Absolvido fazendeiro acusado de mandar matar Dorothy

Acusado de ser o mandante da morte da missionária Dorothy Stang, em fevereiro de 2005, o fazendeiro Vitalmiro Bastos Moura, o Bida, foi absolvido pelo conselho de sentença durante o segundo julgamento a que foi submetido. A decisão revoltou a família da vítima e entidades de direitos humanos presentes no salão do Júri.

Agência Estado |

O promotor Edson Souza disse que pretende recorrer da decisão. Os jurados entenderam que não havia provas suficientes para condenar o fazendeiro.
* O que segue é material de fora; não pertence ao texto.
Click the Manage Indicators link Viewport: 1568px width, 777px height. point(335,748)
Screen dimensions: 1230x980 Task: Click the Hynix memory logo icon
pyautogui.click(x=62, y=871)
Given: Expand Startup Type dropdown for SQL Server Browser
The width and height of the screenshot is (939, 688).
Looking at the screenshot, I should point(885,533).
No mesmo julgamento, que durou dois dias, o pistoleiro Rayfran das Neves Sales, o Fogoió, foi condenado a 28 anos de prisão em regime fechado.
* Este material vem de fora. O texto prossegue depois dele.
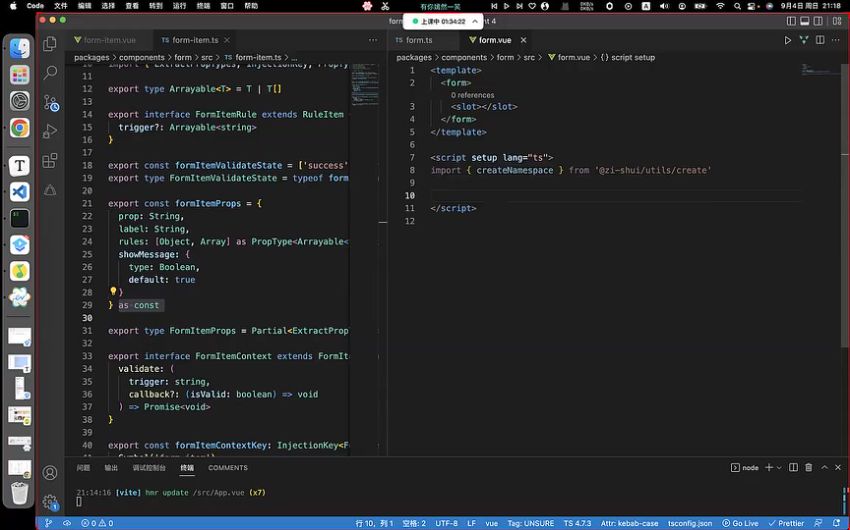Toggle Go Live server in status bar
The width and height of the screenshot is (850, 530).
point(740,523)
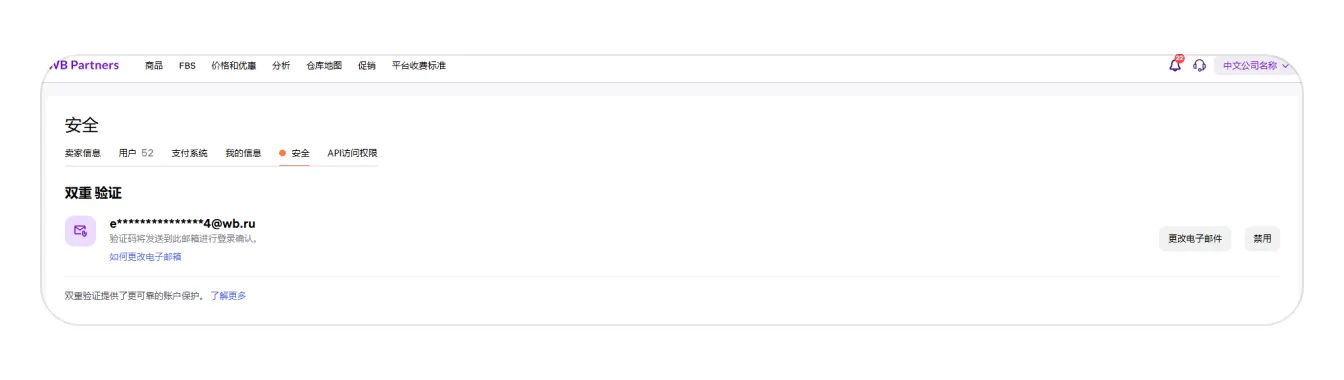Expand the 中文公司名称 company dropdown
The image size is (1344, 380).
[x=1256, y=66]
O que pesou na absolvição de Bida, condenado a 27 anos de prisão no primeiro julgamento, realizado no ano passado, foi o depoimento do pistoleiro favorável ao fazendeiro, assumindo sozinho a autoria do crime. Fogoió descartou um possível mandante, dizendo ter planejado e executado o crime. A defesa de Moura festejou a absolvição juntamente com os familiares do fazendeiro.

O promotor sustentou contra Bida e Fogoió a acusação do homicídio qualificado, com uso de recurso que impossibilitou a defesa da vítima. Também afirmou que o crime foi praticado mediante promessa de pagamento. Ele denunciou da tribuna as ameaças que vem sofrendo, dirigidas a seus familiares. "Essas ameaças, feitas por telefonemas anônimos, vêm ocorrendo há cerca de um ano", disse Souza. O advogado Eduardo Imbiriba, defensor de Moura, viu coroada sua tese de negativa de autoria. Ele foi categórico ao dizer que não existe nenhuma prova concreta no processo que incrimine o fazendeiro. Segundo Imbiriba, houve contradições no inquérito policial que favoreceram Bida.